Step 3. Write `NEXUS``

writeNexus(
  catdf,
  file = "Vataireoids.nex",
  genomics = FALSE,
  interleave = TRUE,
  bayesblock = TRUE
)

This produces a concatenated NEXUS matrix suitable for downstream Bayesian workflows.

Example `PHYLIP` workflow

The corresponding PHYLIP workflow is:

Step 1. Load alignments

library(catGenes)

genes <- list.files(system.file("DNAlignments/Vataireoids",
                                package = "catGenes"))

Vataireoids <- list()

for (i in genes[1:3]) {
  Vataireoids[[i]] <- ape::read.nexus.data(
    system.file("DNAlignments/Vataireoids", i, package = "catGenes")
  )
}

names(Vataireoids) <- gsub("[.].*", "", names(Vataireoids))

Step 2. Concatenate

catdf <- catfullGenes(
  Vataireoids,
  shortaxlabel = TRUE,
  missdata = TRUE
)

Step 3. Write PHYLIP

writePhylip(
  catdf,
  file = "Vataireoids_dataset.phy",
  genomics = FALSE,
  catalignments = TRUE,
  partitionfile = TRUE
)

This produces a concatenated PHYLIP matrix together with a partition file.

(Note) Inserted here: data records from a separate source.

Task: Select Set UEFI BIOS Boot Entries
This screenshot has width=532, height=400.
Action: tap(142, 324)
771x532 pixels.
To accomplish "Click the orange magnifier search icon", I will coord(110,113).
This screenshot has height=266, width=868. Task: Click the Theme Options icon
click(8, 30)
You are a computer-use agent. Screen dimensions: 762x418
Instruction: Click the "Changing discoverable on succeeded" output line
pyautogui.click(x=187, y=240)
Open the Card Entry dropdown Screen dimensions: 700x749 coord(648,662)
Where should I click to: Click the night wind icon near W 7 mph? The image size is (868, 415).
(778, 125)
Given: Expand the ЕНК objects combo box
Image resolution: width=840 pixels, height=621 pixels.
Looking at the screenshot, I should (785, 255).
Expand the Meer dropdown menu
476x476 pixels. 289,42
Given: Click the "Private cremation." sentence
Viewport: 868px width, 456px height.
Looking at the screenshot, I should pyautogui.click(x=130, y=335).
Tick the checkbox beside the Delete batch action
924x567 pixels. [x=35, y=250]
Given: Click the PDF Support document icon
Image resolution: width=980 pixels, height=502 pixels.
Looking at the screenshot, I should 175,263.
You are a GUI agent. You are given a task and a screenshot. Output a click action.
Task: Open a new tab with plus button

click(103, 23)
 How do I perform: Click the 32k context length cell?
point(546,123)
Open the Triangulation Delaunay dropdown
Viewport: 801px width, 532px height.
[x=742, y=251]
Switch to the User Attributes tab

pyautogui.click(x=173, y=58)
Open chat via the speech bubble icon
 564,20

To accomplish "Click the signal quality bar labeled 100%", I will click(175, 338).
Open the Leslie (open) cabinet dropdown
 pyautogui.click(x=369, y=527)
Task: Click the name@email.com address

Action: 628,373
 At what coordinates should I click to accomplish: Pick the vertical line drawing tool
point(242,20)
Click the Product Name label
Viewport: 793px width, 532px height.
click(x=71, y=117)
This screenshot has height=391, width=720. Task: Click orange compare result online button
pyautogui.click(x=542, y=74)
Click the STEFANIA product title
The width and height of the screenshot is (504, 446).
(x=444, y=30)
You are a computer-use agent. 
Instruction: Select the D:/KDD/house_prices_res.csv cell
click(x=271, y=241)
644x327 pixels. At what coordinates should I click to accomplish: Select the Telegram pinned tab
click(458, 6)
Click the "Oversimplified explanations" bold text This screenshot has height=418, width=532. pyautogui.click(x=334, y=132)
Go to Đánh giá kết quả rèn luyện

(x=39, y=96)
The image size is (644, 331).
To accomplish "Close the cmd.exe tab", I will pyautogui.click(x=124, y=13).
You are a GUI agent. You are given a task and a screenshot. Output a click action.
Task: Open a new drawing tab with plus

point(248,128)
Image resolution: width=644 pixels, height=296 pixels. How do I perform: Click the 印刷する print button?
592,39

What the `NEXUS` output looks like

When writeNexus() is used with interleaving and partition definitions, the file contains:

a concatenated NEXUS matrix
each partition defined by character ranges
optionally a preliminary MrBayes block
The beginning of the matrix may look similar to the screenshots below:

And the end of the file may include the partition definitions:

Keeping differing identifiers in `NEXUS` output

If you ran catfullGenes() or catmultGenes() with shortaxlabel = FALSE, writeNexus() can preserve differing identifiers across partitions while retaining a species-oriented concatenated matrix structure. This is particularly useful when accession labels differ among loci but still need to remain traceable.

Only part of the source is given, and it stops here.